▸ Task statement
Lay out the listing as a numbered list, from its start through the line that contains "(x=39, y=565)", both included. Skip blank lines and leave the pictures out.

Screenshot and document pointing data:

## begin

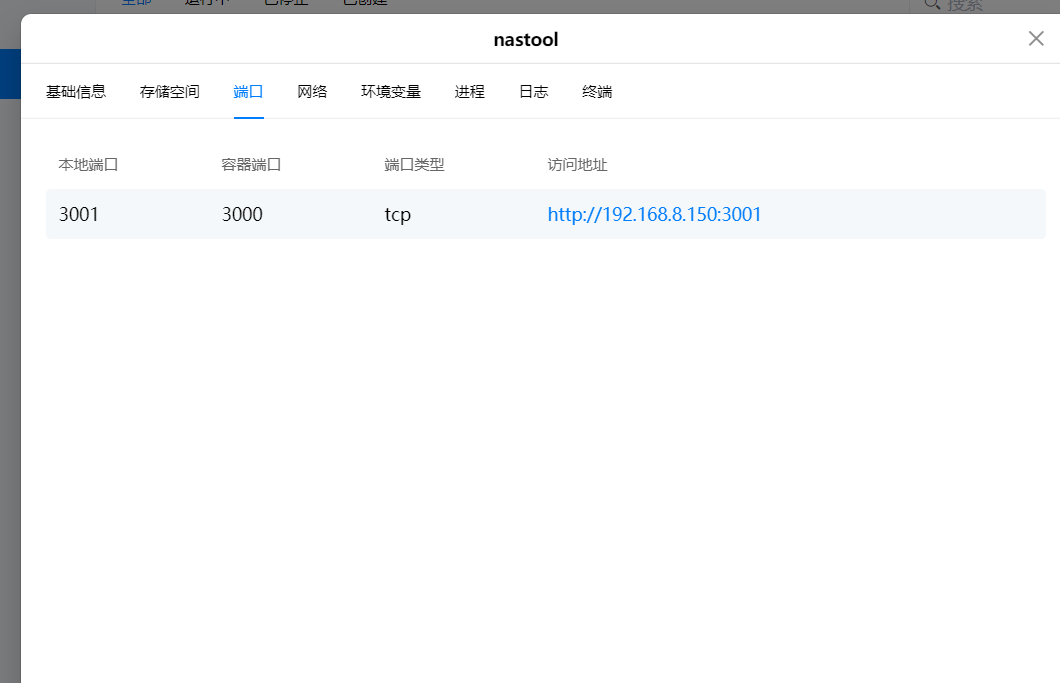Open the 环境变量 tab

coord(391,92)
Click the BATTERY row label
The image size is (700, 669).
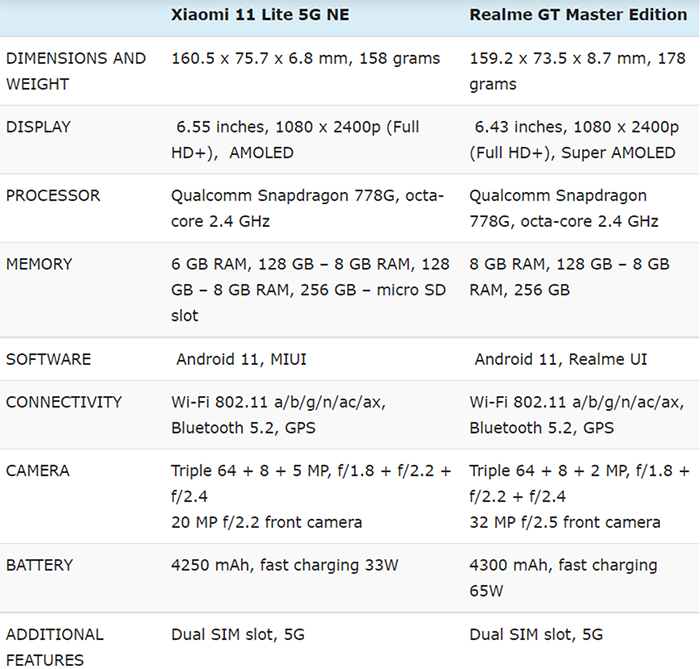(x=39, y=565)
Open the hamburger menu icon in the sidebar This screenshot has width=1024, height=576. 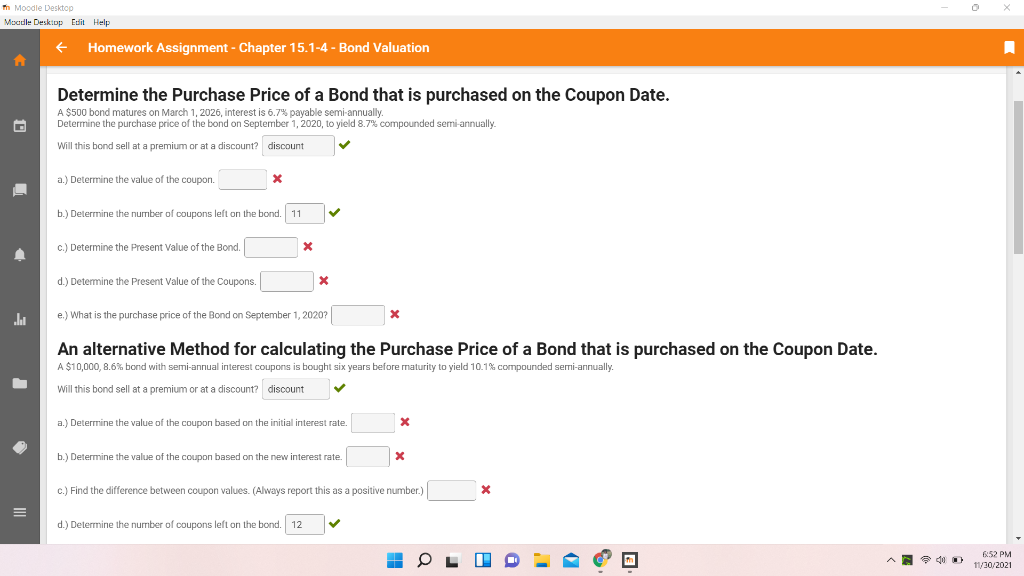[20, 512]
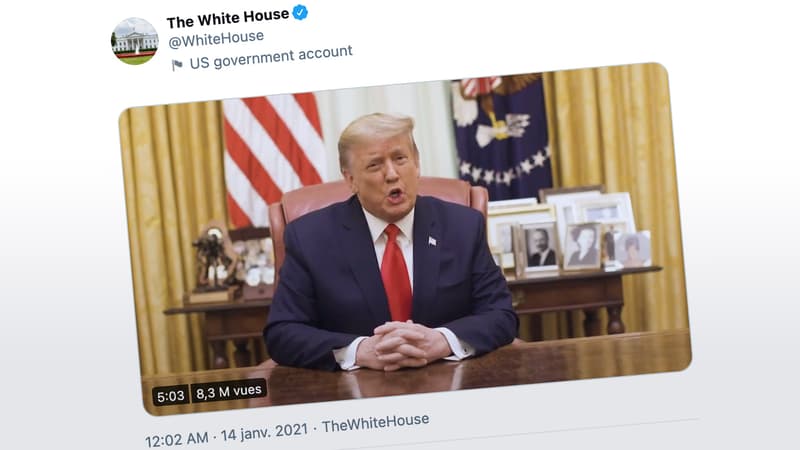Click the US government account label
The width and height of the screenshot is (800, 450).
[x=271, y=57]
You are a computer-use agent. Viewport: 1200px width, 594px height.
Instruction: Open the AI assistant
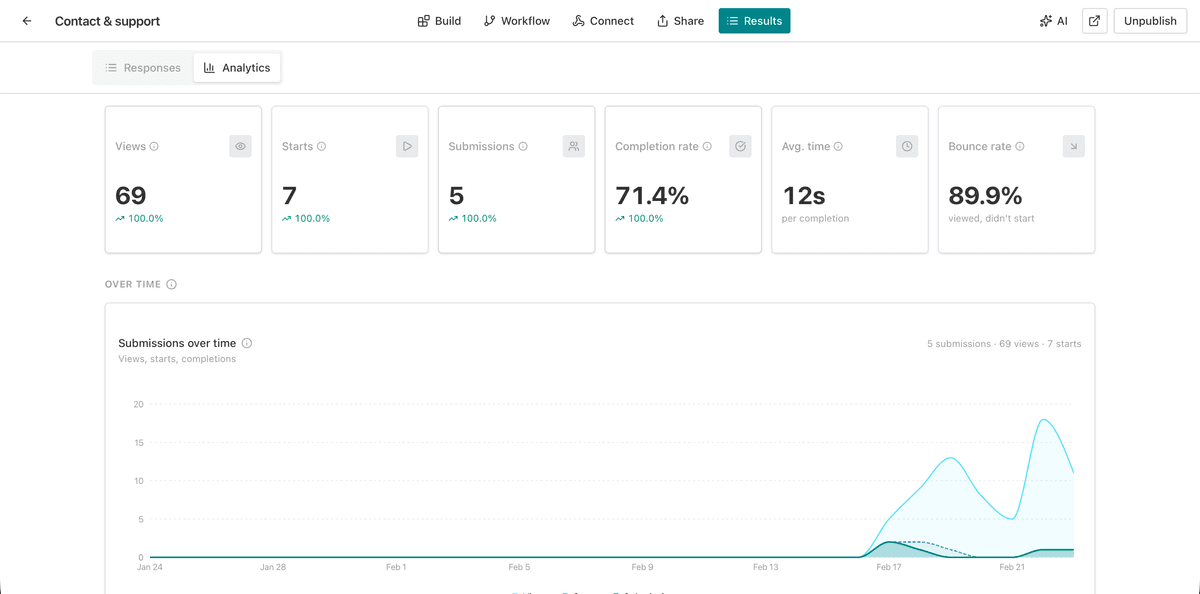point(1053,20)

## end

▸ Output of the exercise
1. Open the 环境变量 tab
2. coord(391,92)
3. Click the BATTERY row label
4. The image size is (700, 669).
5. (x=39, y=565)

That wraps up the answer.